| ARCHIVES
March
29-March-2009
Top 5 headlines
China
eases foreign debt caps to help trade finance
- After lowering debt quotas in 2007 and 2008 China's State
Administration of Foreign Exchange (SAFE) increased short-term
foreign debt quotas by 12% to $32.9 billion in a measure to ease
trade financing.
- SAFE reduced the quota by 10 percent in 2008, after lowering it
in 2007 over concerns about speculation on yuan appreciation.
- China's exports plunged 25.7% in February from a year earlier,
the fourth straight month of decline, and its trade surplus
narrowed to $4.84 billion from $39.1 billion in January.
China
challenges US global financial leadership
- In the lead up to the April 2 G20 summit on the financial crisis
Zhou Xiaochuan, PBOC governor, made remarks about the superiority
of China's swift reaction to the crisis.
- Zhou called on foreign governments to give their finance
ministers and central bankers broad authority so that they can
"act boldly and expeditiously without having to go through a
lengthy or even painful approval process."

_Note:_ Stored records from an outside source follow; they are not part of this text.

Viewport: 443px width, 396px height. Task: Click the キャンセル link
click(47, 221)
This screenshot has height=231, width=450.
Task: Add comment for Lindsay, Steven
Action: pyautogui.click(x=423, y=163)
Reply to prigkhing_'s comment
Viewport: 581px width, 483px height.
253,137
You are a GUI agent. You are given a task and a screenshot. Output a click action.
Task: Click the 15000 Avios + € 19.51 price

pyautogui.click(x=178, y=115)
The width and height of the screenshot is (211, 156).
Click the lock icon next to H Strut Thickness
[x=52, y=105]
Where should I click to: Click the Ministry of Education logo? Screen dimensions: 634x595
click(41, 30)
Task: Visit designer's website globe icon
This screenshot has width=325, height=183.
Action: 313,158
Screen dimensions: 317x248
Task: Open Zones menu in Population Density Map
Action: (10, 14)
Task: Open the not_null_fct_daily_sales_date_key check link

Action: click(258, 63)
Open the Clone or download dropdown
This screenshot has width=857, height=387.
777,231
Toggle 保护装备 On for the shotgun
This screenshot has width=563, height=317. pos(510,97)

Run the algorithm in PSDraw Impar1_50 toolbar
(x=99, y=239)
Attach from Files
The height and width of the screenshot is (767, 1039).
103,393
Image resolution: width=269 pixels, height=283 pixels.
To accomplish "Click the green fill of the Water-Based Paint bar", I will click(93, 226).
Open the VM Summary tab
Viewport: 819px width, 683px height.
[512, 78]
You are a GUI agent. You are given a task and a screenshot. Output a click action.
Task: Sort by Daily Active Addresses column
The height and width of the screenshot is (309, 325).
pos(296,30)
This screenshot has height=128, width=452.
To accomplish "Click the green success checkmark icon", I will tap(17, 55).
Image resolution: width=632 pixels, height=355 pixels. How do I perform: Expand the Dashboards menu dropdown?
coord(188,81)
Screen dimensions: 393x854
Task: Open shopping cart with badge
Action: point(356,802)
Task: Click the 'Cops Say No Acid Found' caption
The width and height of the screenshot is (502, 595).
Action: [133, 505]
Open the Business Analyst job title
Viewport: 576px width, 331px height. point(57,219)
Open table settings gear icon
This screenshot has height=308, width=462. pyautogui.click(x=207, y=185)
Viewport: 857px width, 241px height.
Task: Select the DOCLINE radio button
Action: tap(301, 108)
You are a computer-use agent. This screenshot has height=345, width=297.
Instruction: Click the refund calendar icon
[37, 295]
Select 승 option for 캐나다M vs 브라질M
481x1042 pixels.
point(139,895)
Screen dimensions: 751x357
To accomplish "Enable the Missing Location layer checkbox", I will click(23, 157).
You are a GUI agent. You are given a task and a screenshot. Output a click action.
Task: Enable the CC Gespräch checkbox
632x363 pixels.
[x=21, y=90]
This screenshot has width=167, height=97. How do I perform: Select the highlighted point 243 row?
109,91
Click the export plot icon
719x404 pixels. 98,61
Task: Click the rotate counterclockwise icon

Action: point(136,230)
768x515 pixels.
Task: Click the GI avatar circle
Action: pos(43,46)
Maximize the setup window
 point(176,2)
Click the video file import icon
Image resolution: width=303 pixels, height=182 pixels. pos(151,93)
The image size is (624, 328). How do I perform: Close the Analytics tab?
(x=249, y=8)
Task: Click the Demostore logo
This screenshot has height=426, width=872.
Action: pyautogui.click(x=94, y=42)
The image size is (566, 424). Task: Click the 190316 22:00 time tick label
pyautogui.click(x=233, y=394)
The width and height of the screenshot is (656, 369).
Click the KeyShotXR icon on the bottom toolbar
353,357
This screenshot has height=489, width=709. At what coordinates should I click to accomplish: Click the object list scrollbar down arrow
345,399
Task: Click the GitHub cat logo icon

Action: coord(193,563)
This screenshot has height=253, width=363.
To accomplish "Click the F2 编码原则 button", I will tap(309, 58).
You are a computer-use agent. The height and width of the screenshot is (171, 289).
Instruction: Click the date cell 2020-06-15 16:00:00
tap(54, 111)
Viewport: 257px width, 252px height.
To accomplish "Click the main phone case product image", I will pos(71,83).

- "So far, China has been playing a game set up by other
powers. Now China wants to be part of the agenda or
rules-setting," said Ding Xueliang, a China expert at Hong
Kong's University of Science and Technology.
Li
& Fung says cost of Chinese goods falling
- Hong Kong-based Li & Fung said export prices for Chinese
manufactured goods began to fall in the second half but stayed
flat for all of 2008. Bruce Rockowitz, president of Li &
Fung’s trading arm noted that prices were down “at least 5-10%t”
compared to 2008.
- The value of China’s exports fell 25.7% year-on-year in
February, exacerbating a 17.5% decline in January.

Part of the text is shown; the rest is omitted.